重賞戦線で実績を誇るアスコリピチェーノにアクシデントが判明した。前走の阪神牝馬ステークスで最下位10着に敗れた同馬は、レース後に左臀部へ腫れが確認。4月15日に美浦トレセン内の診療所で精密検査を受けた結果、臀筋繊維の損傷による内出血が原因であることが明らかとなった。骨盤部分に異常は見られなかった点は不幸中の幸いといえる。

前走の阪神牝馬Sは、昨年のマイルチャンピオンシップ以来の実戦であり、G1・2勝の実績から2番人気に支持されていた。しかしレースでは道中の追走に苦しみ、直線でも反応は鈍く、ブービーから5馬身も離されるまさかの最下位に大敗。騎乗した坂井瑠星騎手も「追走が忙しく、勝負どころの反応もひと息だった」と振り返り、敗因がはっきりしない内容であった。

だが、今回の検査結果によりパフォーマンス低下の要因がはっきりした形となる。レース前後にかけて発生した臀部のダメージが走りに影響していた可能性は高く、能力を出し切れなかった一戦であったといえる。

今後は近日中にノーザンファーム天栄へ放牧に出され、改めて状態の確認と回復に専念する予定。幸いにも骨への異常は認められておらず、適切なケアを施せば復帰への道筋は描ける状況だ。

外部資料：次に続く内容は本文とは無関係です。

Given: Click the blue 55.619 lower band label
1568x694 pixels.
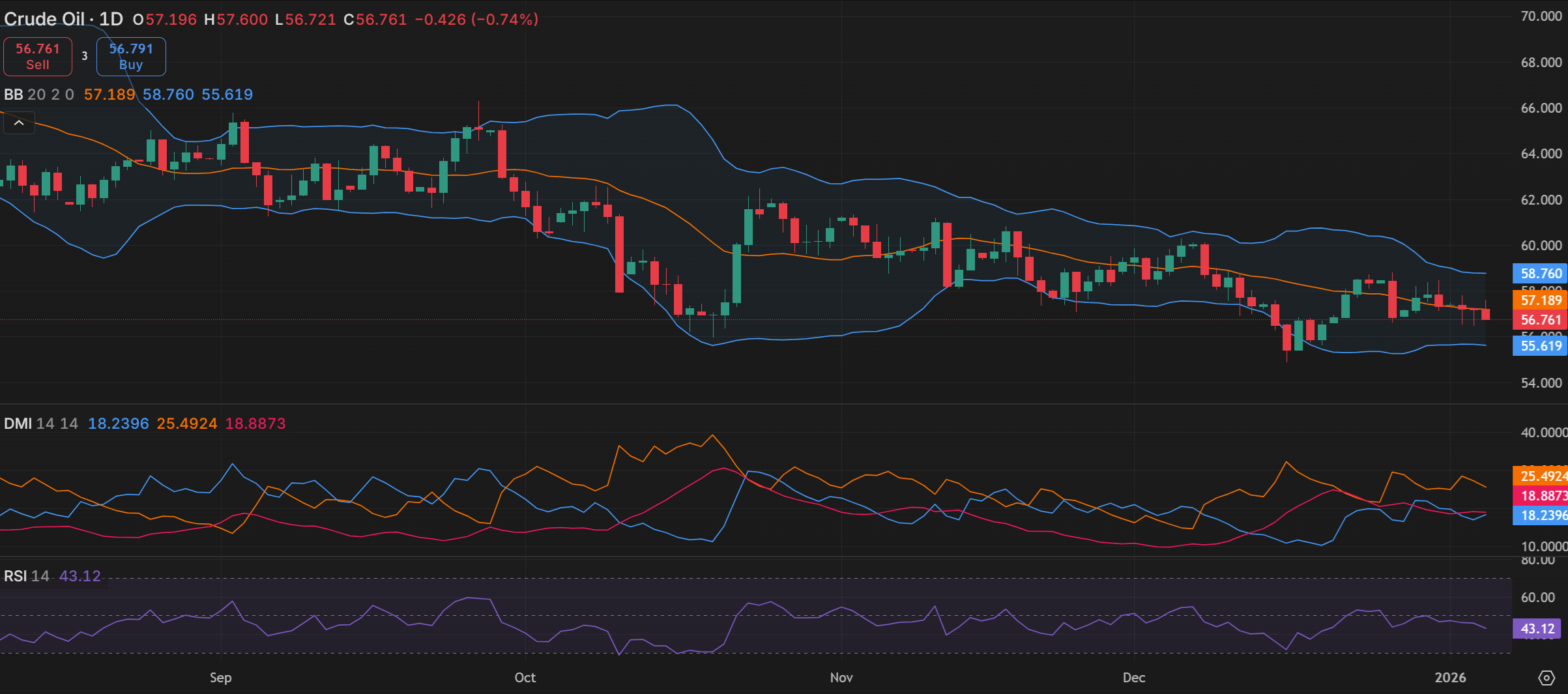Looking at the screenshot, I should click(1541, 346).
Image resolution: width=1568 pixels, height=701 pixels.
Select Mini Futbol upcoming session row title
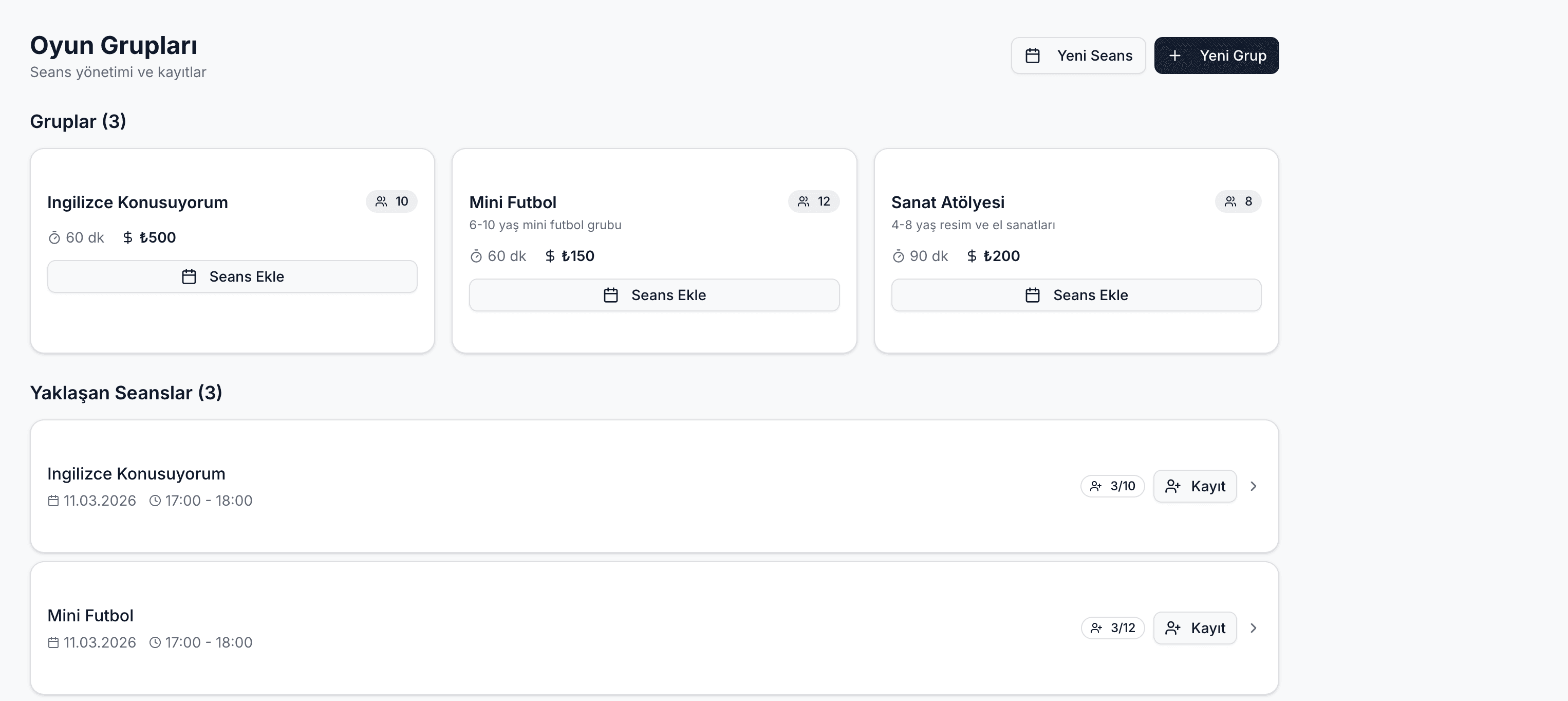coord(90,616)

G1を2勝している実力馬だけに、このまま終わる存在ではない。今回の敗戦は明確な要因があったことで悲観する必要はなく、立て直し次第では再び重賞戦線の主役へ返り咲く可能性は十分にある。まずはしっかりと治療に専念し、万全の状態でレースに出てくることを楽しみに待ちたい。